▶ [ABOUT THIS EXERCISE] Lines below starting with the line with "1456x819 pixels." and going on through the line with "Where should I" must be output exactly; the rest of the records must be left out.

▶ [RECORDS SUPPLIED]

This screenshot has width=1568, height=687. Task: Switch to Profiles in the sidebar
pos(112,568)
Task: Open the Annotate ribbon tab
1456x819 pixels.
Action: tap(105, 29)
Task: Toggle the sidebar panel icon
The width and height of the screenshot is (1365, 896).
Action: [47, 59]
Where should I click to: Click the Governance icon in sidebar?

* * *

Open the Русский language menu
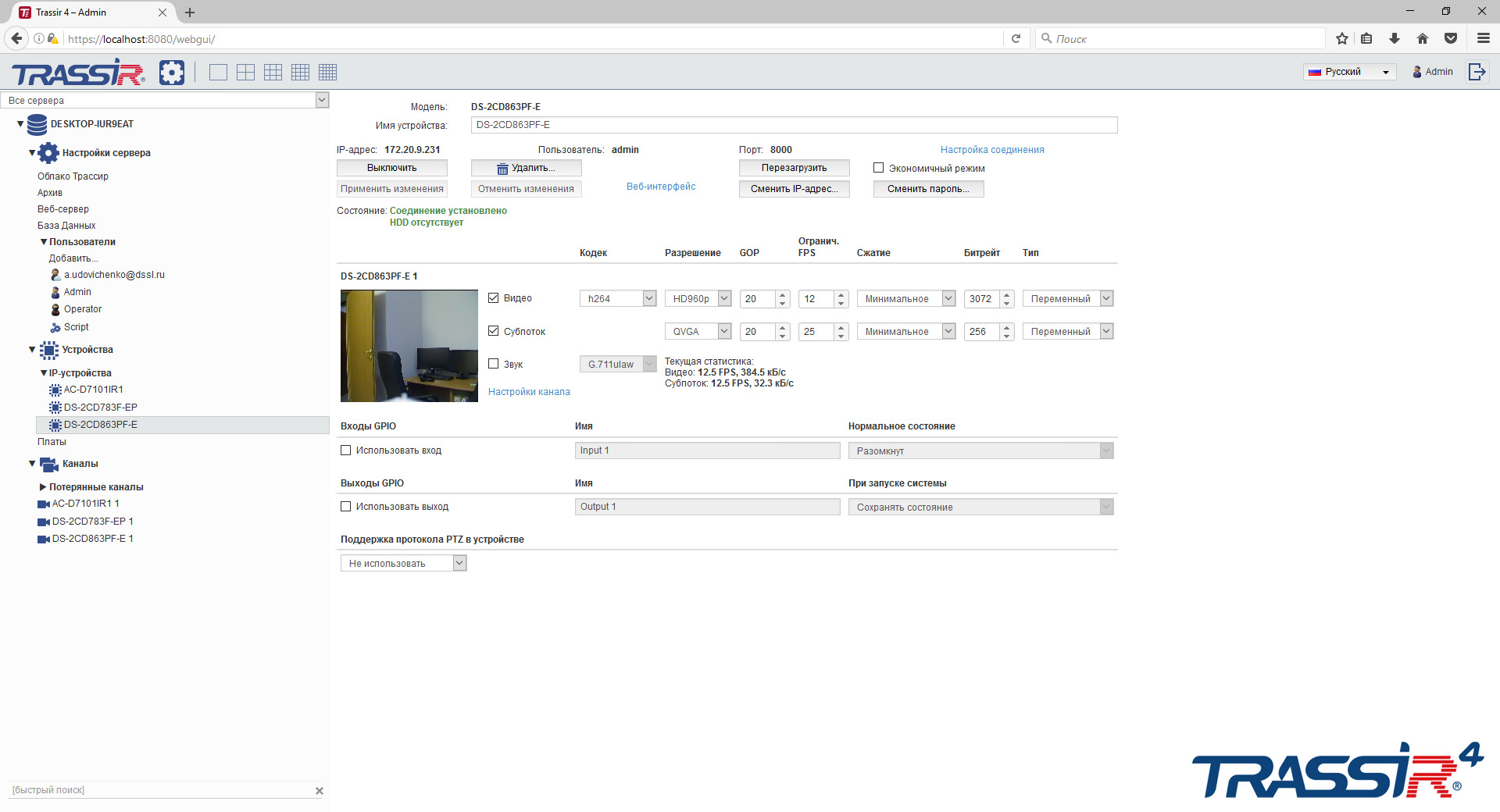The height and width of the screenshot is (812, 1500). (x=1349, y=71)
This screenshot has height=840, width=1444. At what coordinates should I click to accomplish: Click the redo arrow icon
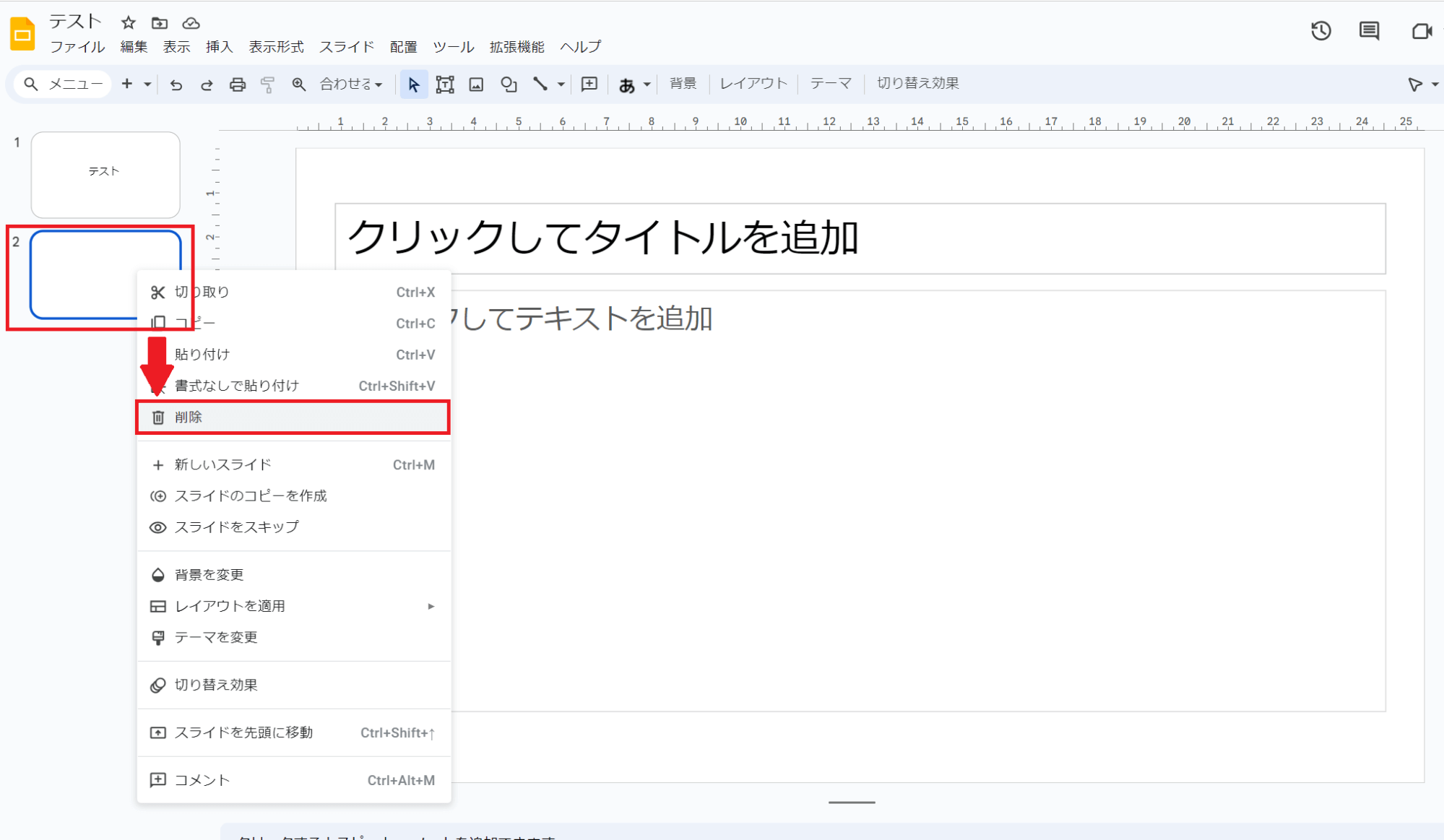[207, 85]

▶ [RESPONSE BOX]
1456x819 pixels.
Action: tap(105, 29)
Task: Toggle the sidebar panel icon
The width and height of the screenshot is (1365, 896).
Action: [47, 59]
Where should I click to: Click the Governance icon in sidebar?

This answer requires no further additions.